At the same time, polarization is not only a political process. It is also psychological. Humans have a natural tendency to form "us" and "them" groups. Once society is divided into competing camps, reality begins to be simplified. Complex problems are personified into specific persons. Culprits are sought instead of systemic causes.

Therefore, in each defenestration, specific representatives of power appear, on whom the anger of society is focused. The Novoměstsk aldermen in 1419, the city councilors in 1483 or the viceroys of Slavata and Martinice in 1618 became symbols of much wider conflicts. Crowd psychology shows that in times of social tension, people tend to identify complex problems with specific individuals. Removing the symbol then creates the illusion of removing the problem itself.

The communication crisis also played a significant role. In all cases there were periods of negotiations, petitions, complaints and attempts to find a compromise. Defenestrations only occurred when one party felt that its voice was not being heard and that the standard means were no longer working. In other words, the windows opened the moment the communication channels closed.

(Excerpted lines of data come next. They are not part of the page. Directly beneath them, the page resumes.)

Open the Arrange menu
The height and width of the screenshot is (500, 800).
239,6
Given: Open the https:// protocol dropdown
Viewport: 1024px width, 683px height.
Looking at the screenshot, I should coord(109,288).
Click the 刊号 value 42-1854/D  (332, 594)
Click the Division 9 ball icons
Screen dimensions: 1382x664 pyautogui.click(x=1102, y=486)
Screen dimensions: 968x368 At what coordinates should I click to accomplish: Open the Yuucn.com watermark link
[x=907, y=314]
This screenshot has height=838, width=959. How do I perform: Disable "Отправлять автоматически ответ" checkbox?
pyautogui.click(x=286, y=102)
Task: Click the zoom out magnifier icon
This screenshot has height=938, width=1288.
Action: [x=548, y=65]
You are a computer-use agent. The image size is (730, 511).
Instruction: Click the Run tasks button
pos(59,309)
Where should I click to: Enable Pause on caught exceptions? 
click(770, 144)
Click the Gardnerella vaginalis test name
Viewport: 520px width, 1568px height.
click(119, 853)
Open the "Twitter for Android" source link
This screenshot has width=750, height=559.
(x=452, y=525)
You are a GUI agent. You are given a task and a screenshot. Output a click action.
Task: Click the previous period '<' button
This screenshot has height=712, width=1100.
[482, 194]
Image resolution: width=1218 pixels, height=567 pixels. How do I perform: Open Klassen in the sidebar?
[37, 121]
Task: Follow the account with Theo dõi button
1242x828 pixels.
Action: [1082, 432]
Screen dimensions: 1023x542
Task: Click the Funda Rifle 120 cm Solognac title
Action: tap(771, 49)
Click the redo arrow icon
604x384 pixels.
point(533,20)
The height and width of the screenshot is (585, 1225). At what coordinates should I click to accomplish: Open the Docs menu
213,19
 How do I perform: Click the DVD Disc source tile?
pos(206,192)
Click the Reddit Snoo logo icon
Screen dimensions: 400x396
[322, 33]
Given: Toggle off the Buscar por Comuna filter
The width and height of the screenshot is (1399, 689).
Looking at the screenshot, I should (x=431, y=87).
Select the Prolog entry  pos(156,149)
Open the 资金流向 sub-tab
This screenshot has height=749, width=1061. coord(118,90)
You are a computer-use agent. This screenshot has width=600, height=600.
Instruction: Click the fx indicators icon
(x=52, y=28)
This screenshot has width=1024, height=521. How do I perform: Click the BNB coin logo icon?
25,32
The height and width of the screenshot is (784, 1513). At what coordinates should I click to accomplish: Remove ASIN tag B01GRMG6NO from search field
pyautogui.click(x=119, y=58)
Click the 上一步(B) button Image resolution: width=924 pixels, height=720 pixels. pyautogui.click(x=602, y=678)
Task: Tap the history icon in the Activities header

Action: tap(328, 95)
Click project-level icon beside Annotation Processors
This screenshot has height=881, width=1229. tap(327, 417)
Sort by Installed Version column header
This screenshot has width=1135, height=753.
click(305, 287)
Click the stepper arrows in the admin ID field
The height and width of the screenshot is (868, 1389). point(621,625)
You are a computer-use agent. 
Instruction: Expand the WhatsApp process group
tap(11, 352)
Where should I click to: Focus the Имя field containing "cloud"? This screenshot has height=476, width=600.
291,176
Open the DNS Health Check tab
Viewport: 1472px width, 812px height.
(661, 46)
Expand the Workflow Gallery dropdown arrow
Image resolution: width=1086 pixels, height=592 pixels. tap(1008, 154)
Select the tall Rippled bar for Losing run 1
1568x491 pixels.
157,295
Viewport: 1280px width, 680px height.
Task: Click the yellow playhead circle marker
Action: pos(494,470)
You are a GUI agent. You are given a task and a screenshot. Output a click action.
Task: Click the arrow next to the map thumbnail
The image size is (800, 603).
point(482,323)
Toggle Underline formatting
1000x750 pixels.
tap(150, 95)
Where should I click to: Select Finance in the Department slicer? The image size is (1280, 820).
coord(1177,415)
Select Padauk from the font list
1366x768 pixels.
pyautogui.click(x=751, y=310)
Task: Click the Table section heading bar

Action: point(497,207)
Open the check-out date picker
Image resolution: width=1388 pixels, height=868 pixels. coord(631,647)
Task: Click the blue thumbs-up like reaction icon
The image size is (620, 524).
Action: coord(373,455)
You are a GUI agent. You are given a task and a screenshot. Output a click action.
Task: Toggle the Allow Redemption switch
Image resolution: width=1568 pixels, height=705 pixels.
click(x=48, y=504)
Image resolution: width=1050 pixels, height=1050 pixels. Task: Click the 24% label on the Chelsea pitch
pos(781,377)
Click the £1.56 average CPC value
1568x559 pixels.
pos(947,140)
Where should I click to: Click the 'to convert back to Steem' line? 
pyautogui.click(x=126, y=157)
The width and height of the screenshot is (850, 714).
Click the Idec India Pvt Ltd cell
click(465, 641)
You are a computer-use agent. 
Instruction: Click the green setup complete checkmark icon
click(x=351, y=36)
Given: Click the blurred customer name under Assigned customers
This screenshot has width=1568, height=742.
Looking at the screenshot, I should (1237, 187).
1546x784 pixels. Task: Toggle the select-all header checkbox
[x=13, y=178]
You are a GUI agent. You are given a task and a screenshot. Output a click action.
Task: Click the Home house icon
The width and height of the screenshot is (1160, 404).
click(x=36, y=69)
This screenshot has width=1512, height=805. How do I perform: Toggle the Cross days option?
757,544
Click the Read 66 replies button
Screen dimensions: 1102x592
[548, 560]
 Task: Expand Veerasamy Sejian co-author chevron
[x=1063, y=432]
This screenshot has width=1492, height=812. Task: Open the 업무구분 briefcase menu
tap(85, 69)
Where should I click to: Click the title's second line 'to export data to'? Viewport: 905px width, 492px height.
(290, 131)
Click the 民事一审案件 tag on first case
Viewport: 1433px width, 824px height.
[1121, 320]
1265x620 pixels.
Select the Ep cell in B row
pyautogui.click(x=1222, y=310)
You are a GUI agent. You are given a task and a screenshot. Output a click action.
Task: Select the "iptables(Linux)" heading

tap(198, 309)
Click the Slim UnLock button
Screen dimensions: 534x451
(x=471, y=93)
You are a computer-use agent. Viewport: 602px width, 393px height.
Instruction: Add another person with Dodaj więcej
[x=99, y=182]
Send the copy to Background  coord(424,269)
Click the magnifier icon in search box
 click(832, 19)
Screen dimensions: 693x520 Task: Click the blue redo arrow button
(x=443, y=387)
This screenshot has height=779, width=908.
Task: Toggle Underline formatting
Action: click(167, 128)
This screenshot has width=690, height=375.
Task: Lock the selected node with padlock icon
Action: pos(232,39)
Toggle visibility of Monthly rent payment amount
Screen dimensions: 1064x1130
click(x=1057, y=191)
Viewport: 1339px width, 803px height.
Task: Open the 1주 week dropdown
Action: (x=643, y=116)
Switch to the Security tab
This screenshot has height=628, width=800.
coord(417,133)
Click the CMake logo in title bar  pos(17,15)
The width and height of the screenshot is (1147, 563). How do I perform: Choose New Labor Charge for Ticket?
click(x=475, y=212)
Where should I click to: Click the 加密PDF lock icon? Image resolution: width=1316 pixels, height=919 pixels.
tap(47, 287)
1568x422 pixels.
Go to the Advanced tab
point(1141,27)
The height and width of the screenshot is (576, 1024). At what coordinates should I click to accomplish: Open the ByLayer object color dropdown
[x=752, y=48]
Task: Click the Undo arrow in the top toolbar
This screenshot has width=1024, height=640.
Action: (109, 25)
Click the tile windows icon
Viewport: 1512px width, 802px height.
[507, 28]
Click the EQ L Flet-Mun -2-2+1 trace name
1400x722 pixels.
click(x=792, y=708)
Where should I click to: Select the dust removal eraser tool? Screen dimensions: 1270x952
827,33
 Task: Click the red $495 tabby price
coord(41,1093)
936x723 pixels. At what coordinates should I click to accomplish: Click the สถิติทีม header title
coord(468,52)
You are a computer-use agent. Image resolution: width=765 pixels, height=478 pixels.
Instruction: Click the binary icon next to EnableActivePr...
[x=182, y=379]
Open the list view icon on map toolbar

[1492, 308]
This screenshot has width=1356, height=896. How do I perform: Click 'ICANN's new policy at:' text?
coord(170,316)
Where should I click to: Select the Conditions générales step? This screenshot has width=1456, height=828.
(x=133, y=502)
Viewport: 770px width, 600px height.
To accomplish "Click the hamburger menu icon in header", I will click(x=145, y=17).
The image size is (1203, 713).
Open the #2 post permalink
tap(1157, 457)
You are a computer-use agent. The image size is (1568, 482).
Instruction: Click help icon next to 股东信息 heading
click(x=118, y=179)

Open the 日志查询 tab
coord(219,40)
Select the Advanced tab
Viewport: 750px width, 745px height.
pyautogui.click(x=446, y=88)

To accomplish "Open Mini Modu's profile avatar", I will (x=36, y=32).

This moment is often underestimated. Democratic institutions, courts, municipalities or parliaments are not important only because they make decisions. Their main function is to facilitate the peaceful resolution of conflicts. As soon as a significant part of society stops believing that they can achieve justice through these institutions, space for radicalization is created.

Therefore, the Prague defenestrations cannot be understood only as dramatic historical episodes. They are also study material on the functioning of society. They show that the danger does not arise the moment someone opens the window. It arises much earlier—with erosion of trust, growing polarization, a sense of legal injustice, economic fears, failure of communication, and the belief that power has ceased to serve the public.

History teaches us that major conflicts do not usually begin with violence. Violence is only the last chapter of a story that was written many years before. The defenestrations symbolized the moment when the built-up tension became unsustainable and when part of society concluded that the normal rules no longer worked.

And it is here that a question is offered that goes beyond the framework of historical research and goes directly to the present:

Think about it - what are we experiencing today?Are our institutions still bearers of trust? Do legal mechanisms work equally for everyone? Can we still have a dialogue with those who have a different opinion? Or is our society also gradually entering a phase that history knows all too well before every major crisis? History is not dangerous because it literally repeats itself. It is dangerous because the mechanisms that led to it are repeated.

Source:

ČORNEJ, Petr, 2021. The first Prague defenestration: Bloody Sunday in the middle of summer. Prague: Karolinum. ISBN 978-80-246-5945-9.

ČORNEJ, Petr, 2019. Great History of the Lands of the Czech Crown V. 1402–1437. Prague and Litomyšl: Passover. ISBN 978-80-7432-990-3.

EVANS, Robert J. W., 2003. The Making of the Habsburg Monarchy 1550–1700: An Interpretation. Oxford: Oxford University Press. ISBN 978-0198730852.

KAVKA, František, 1998. The last Luxembourger on the Czech throne: King Václav IV. Prague: Mladá fronta. ISBN 80-204-0749-4.

PÁNEK, Jaroslav and TŮMA, Oldřich (eds.), 2009. History of the Czech lands. Prague: Karolinum. ISBN 978-80-246-1645-2.